= Task requirements =
Would you retype each record exactly as given?

═══ Information provided

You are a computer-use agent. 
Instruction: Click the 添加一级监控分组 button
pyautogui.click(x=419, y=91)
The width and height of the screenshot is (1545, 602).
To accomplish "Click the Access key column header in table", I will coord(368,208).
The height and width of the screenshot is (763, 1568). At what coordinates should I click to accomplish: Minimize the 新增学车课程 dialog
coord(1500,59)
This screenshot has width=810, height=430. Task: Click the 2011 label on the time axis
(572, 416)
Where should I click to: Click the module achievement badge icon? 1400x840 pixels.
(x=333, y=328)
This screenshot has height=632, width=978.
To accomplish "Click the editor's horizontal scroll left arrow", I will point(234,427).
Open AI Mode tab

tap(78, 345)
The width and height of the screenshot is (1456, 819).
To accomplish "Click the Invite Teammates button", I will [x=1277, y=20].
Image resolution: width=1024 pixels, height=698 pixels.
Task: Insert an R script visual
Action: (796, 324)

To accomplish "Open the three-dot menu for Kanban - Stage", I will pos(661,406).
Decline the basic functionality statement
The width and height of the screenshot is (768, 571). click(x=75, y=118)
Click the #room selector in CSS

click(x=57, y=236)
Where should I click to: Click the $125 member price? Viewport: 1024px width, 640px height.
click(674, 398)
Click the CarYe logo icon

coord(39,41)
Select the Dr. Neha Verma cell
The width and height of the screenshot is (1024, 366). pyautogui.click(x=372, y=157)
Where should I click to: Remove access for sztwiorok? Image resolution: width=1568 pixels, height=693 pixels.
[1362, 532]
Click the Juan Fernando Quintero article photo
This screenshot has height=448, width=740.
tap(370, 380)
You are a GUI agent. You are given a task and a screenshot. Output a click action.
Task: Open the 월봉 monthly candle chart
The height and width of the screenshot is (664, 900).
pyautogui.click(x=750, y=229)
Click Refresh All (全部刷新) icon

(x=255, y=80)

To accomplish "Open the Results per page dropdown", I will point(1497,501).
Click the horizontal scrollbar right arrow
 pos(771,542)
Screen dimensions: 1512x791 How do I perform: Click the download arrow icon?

══════

= Solution to the problem =
You are a computer-use agent. 
Instruction: Click the 添加一级监控分组 button
pyautogui.click(x=419, y=91)
The width and height of the screenshot is (1545, 602).
To accomplish "Click the Access key column header in table", I will coord(368,208).
The height and width of the screenshot is (763, 1568). At what coordinates should I click to accomplish: Minimize the 新增学车课程 dialog
coord(1500,59)
This screenshot has width=810, height=430. Task: Click the 2011 label on the time axis
(572, 416)
Where should I click to: Click the module achievement badge icon? 1400x840 pixels.
(x=333, y=328)
This screenshot has height=632, width=978.
To accomplish "Click the editor's horizontal scroll left arrow", I will point(234,427).
Open AI Mode tab

tap(78, 345)
The width and height of the screenshot is (1456, 819).
To accomplish "Click the Invite Teammates button", I will [x=1277, y=20].
Image resolution: width=1024 pixels, height=698 pixels.
Task: Insert an R script visual
Action: (796, 324)

To accomplish "Open the three-dot menu for Kanban - Stage", I will pos(661,406).
Decline the basic functionality statement
The width and height of the screenshot is (768, 571). click(x=75, y=118)
Click the #room selector in CSS

click(x=57, y=236)
Where should I click to: Click the $125 member price? Viewport: 1024px width, 640px height.
click(674, 398)
Click the CarYe logo icon

coord(39,41)
Select the Dr. Neha Verma cell
The width and height of the screenshot is (1024, 366). pyautogui.click(x=372, y=157)
Where should I click to: Remove access for sztwiorok? Image resolution: width=1568 pixels, height=693 pixels.
[1362, 532]
Click the Juan Fernando Quintero article photo
This screenshot has height=448, width=740.
tap(370, 380)
You are a GUI agent. You are given a task and a screenshot. Output a click action.
Task: Open the 월봉 monthly candle chart
The height and width of the screenshot is (664, 900).
pyautogui.click(x=750, y=229)
Click Refresh All (全部刷新) icon

(x=255, y=80)

To accomplish "Open the Results per page dropdown", I will point(1497,501).
Click the horizontal scrollbar right arrow
 pos(771,542)
Screen dimensions: 1512x791 How do I perform: Click the download arrow icon?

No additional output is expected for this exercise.